-- Metin bloğu --

⁂

Evliliklerinin 12. yılında terapiye başvuran bir çift, son 3 yıldır çok kavga ettiklerini, ilişkilerinin düzelebileceğine dair umutlarını yitirdiklerini, son çare avukattan önce terapiste geldiklerini söylemişlerdi. Erkeğe göre eşi çok kıskanç, dayanılmaz derecede sorgulayan, bulduğu her açıkta olay çıkaran, çok söylenen, yıpratıcı bir kadındı. Kadına göre ise eşi; sorumsuz, evin bütün yükünü kadına yıkan, kendi başına planlar yapıp, sadece eğlenceye para harcayan, güvenilmez bir adamdı.
Bireysel ve evlilik öykülerini aldığımızda; Erkeğin evliliğin gündelik sorumluklarını almak istememesinin nedeni ebedi çocuk, genç kalmak istemesi olduğu anlaşılıyordu. Çünkü eğer “ eş” ya da” baba “ kimliklerini üstlenirse içinde dayanılmaz bir öfke ve sıkıntı oluşuyordu. Öfkelenmemek için her türlü sorumluktan kaçıyor; kaçamadığı zaman da zarar vererek patlıyordu. Karısına duyduğu öfkeyi onu sosyal ortamlarda yalnız bırakarak, pasif şekilde ifade ediyordu. Karısı bu izolasyon duygusunu reddedilmişlik olarak algılıyor ve eşini sert bir dille eleştiriyordu. Bu sözel saldırıya karşı adam atağa geçiyor ve bazen fiziksel şiddet uyguluyor bazen de evi terk etmekle tehdit ediyordu.

⁂

Kaydedilen veriler
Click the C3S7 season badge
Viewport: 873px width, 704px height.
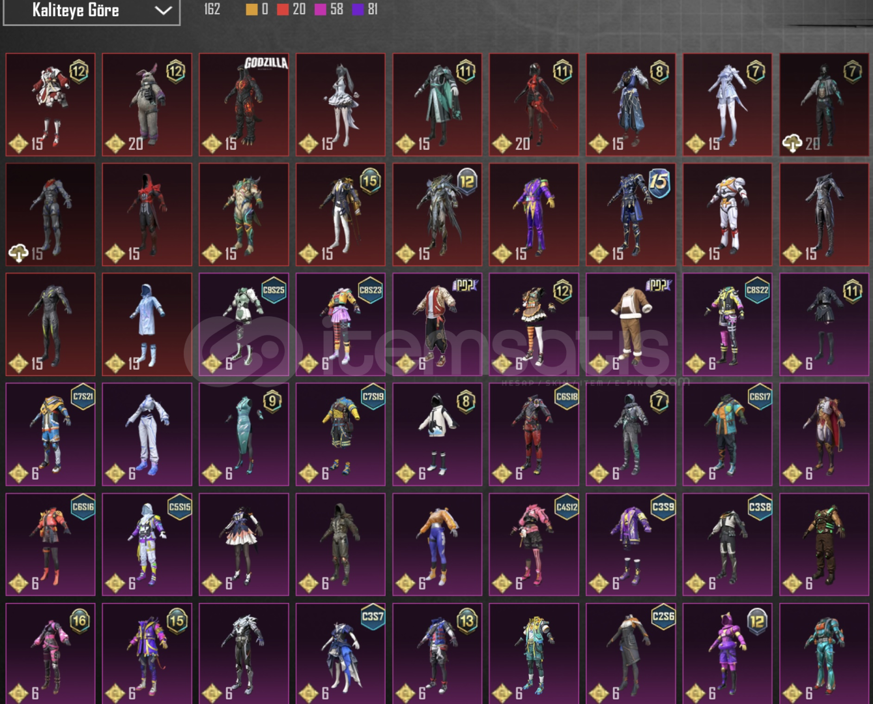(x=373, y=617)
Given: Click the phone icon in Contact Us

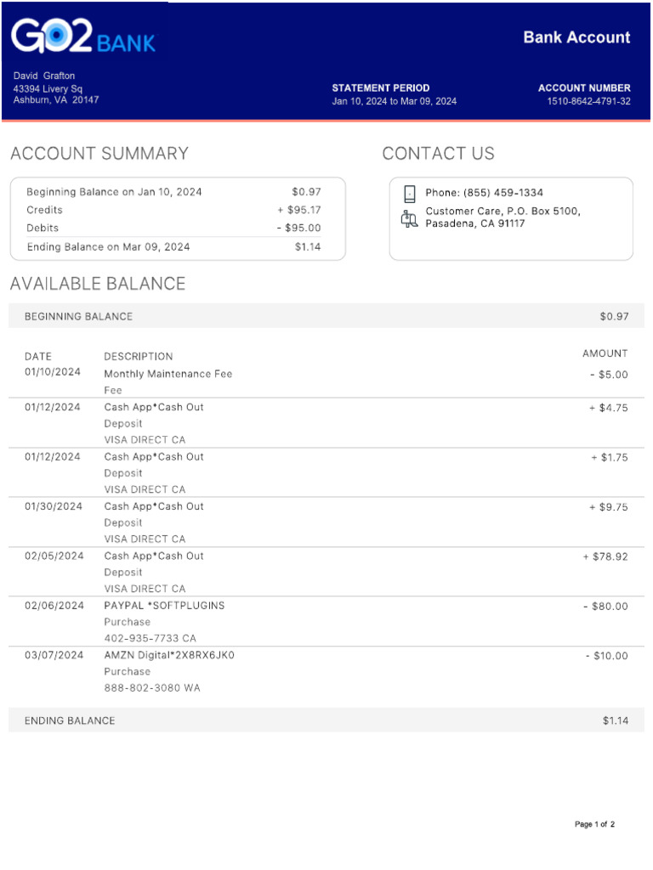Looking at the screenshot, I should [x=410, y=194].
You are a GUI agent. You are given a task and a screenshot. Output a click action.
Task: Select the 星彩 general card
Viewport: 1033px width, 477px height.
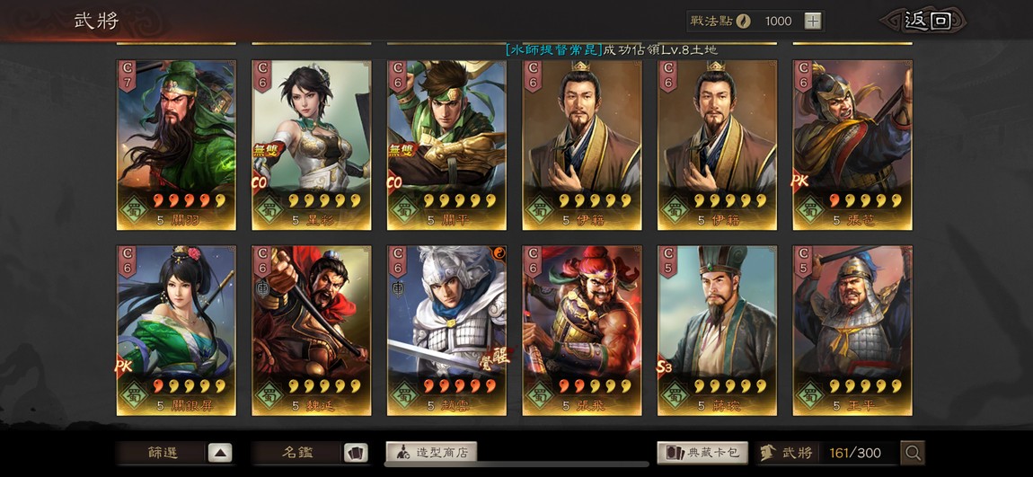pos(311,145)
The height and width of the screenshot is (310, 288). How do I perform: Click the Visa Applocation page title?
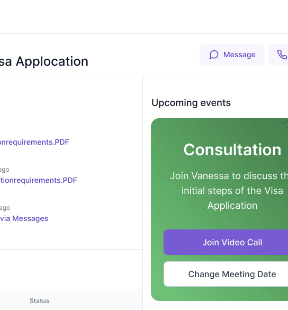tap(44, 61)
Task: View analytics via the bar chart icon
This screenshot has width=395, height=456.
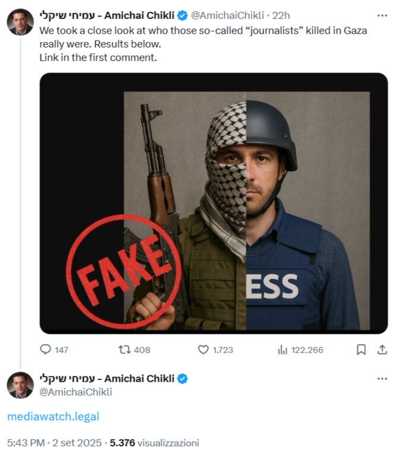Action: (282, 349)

⁂

Terapiye başvuran çiftle ilgili metne göre, çift evliliklerinin kaçıncı yılında terapiye başvurmuştu?

Evliliklerinin 12. yılında.